Direction: Reproduce the part of the material that opens with the line containing "Click inside the Full Name input field" and closes with the line containing "pyautogui.click(x=240, y=600)", copying every line between them verbatim.
::: Source material :::
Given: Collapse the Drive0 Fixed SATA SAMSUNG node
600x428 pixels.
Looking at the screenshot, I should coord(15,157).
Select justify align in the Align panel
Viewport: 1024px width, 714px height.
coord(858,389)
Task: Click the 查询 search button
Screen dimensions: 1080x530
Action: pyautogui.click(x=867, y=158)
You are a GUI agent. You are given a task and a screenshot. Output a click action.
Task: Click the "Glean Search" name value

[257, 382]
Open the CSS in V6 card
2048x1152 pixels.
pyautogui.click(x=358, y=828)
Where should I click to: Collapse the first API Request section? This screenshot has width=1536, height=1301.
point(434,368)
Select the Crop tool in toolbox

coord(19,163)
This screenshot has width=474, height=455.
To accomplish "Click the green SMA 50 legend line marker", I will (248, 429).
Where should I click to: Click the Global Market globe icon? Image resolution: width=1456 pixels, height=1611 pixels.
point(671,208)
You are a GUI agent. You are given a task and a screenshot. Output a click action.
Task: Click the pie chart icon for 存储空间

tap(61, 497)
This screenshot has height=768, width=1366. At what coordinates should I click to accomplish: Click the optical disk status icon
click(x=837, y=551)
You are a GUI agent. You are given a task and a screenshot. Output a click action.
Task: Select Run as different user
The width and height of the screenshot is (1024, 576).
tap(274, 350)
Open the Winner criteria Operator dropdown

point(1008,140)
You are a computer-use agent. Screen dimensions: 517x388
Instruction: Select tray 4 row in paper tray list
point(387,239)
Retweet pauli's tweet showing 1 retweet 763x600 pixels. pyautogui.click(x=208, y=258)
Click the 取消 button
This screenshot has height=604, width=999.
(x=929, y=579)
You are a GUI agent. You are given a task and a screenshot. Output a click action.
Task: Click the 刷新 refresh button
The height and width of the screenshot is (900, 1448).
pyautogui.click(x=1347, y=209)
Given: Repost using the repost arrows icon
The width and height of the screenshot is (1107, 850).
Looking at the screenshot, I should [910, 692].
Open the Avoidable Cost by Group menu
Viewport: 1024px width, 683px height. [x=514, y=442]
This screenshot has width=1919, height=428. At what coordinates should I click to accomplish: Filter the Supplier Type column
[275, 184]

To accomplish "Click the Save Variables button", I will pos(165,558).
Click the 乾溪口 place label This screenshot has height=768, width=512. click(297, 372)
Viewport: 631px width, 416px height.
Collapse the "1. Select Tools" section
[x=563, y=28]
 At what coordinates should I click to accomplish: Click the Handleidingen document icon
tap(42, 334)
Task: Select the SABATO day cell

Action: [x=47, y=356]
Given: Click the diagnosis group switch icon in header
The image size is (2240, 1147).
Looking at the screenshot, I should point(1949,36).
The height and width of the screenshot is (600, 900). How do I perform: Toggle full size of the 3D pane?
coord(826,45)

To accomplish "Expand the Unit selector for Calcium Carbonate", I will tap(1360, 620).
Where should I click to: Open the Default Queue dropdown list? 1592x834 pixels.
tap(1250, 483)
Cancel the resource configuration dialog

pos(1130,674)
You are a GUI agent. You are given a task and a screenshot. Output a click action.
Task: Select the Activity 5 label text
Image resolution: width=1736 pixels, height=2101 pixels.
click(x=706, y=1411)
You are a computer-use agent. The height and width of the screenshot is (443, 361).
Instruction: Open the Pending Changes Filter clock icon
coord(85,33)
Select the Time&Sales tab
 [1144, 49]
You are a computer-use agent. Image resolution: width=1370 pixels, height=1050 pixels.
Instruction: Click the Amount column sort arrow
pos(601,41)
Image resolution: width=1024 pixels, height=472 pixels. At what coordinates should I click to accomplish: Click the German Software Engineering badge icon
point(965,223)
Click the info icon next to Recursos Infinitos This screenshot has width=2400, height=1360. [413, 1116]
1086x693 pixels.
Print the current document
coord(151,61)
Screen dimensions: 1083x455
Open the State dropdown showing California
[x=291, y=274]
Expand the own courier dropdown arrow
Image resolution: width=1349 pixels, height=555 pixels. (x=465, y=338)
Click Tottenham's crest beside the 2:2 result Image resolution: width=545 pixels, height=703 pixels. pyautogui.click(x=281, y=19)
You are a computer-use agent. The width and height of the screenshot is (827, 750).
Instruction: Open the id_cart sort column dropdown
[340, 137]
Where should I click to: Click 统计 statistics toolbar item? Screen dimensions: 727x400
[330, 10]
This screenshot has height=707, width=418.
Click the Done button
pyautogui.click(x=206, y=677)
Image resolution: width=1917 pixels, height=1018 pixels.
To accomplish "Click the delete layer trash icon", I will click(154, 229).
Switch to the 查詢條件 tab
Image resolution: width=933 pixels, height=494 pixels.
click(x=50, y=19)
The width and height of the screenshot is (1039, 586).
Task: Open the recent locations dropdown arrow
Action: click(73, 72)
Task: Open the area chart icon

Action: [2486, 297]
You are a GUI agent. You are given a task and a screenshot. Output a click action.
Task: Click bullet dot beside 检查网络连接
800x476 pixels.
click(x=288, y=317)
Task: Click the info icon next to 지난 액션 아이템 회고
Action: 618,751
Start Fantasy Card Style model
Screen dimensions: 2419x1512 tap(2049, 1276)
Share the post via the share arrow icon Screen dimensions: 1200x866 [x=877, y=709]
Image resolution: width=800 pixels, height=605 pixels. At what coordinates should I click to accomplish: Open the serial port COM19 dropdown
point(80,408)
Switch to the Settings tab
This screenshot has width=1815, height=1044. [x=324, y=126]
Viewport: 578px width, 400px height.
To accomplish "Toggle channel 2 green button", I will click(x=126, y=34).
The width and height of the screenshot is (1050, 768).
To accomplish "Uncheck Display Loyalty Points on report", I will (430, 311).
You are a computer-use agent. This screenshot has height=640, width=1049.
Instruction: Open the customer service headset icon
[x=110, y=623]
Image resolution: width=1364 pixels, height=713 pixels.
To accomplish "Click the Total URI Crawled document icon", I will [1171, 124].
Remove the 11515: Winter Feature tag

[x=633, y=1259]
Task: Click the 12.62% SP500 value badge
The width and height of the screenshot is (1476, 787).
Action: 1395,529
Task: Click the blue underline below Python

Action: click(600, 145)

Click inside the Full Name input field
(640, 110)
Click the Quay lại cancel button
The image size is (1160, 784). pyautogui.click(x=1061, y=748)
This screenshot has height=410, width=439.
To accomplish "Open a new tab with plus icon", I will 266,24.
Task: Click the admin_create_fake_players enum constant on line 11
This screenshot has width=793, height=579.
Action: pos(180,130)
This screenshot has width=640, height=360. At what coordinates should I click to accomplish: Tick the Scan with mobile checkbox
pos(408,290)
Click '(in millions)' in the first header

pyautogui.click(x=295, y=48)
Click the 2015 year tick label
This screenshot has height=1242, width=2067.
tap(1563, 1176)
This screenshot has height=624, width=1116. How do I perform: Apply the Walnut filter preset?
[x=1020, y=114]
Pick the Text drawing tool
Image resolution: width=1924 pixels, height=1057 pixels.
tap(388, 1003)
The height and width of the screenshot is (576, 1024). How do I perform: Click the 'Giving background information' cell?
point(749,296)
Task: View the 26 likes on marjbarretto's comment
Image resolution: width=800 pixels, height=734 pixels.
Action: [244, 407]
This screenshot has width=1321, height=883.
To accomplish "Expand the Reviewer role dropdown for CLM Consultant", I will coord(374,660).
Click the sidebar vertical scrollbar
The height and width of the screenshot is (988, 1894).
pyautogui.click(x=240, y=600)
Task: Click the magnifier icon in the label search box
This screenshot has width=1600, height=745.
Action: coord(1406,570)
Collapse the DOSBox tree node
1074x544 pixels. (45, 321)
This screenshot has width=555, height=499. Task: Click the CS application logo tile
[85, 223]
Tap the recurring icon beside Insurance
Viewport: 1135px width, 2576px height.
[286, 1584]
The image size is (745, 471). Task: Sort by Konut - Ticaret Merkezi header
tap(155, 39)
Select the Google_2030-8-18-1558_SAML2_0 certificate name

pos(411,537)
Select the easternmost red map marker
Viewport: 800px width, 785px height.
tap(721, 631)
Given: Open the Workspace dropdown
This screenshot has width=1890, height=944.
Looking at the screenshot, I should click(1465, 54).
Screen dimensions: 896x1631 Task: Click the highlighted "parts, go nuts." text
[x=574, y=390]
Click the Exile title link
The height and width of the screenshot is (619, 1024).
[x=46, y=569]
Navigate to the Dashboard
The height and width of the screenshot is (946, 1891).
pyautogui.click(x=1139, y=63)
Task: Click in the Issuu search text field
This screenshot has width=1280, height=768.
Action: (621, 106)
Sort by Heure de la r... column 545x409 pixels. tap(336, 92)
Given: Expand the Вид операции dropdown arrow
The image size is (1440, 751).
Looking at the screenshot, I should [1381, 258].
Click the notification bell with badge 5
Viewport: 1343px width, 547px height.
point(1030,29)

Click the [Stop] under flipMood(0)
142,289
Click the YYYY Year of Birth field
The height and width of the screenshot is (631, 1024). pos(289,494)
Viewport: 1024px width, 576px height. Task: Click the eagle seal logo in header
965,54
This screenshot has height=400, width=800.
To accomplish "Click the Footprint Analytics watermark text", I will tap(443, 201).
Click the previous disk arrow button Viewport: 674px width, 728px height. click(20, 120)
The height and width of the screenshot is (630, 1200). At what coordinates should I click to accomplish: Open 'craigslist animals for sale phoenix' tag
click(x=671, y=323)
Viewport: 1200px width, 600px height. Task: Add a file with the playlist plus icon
:::
Result of this task:
Click inside the Full Name input field
(640, 110)
Click the Quay lại cancel button
The image size is (1160, 784). pyautogui.click(x=1061, y=748)
This screenshot has height=410, width=439.
To accomplish "Open a new tab with plus icon", I will 266,24.
Task: Click the admin_create_fake_players enum constant on line 11
This screenshot has width=793, height=579.
Action: pos(180,130)
This screenshot has width=640, height=360. At what coordinates should I click to accomplish: Tick the Scan with mobile checkbox
pos(408,290)
Click '(in millions)' in the first header

pyautogui.click(x=295, y=48)
Click the 2015 year tick label
This screenshot has height=1242, width=2067.
tap(1563, 1176)
This screenshot has height=624, width=1116. How do I perform: Apply the Walnut filter preset?
[x=1020, y=114]
Pick the Text drawing tool
Image resolution: width=1924 pixels, height=1057 pixels.
tap(388, 1003)
The height and width of the screenshot is (576, 1024). How do I perform: Click the 'Giving background information' cell?
point(749,296)
Task: View the 26 likes on marjbarretto's comment
Image resolution: width=800 pixels, height=734 pixels.
Action: [244, 407]
This screenshot has width=1321, height=883.
To accomplish "Expand the Reviewer role dropdown for CLM Consultant", I will coord(374,660).
Click the sidebar vertical scrollbar
The height and width of the screenshot is (988, 1894).
pyautogui.click(x=240, y=600)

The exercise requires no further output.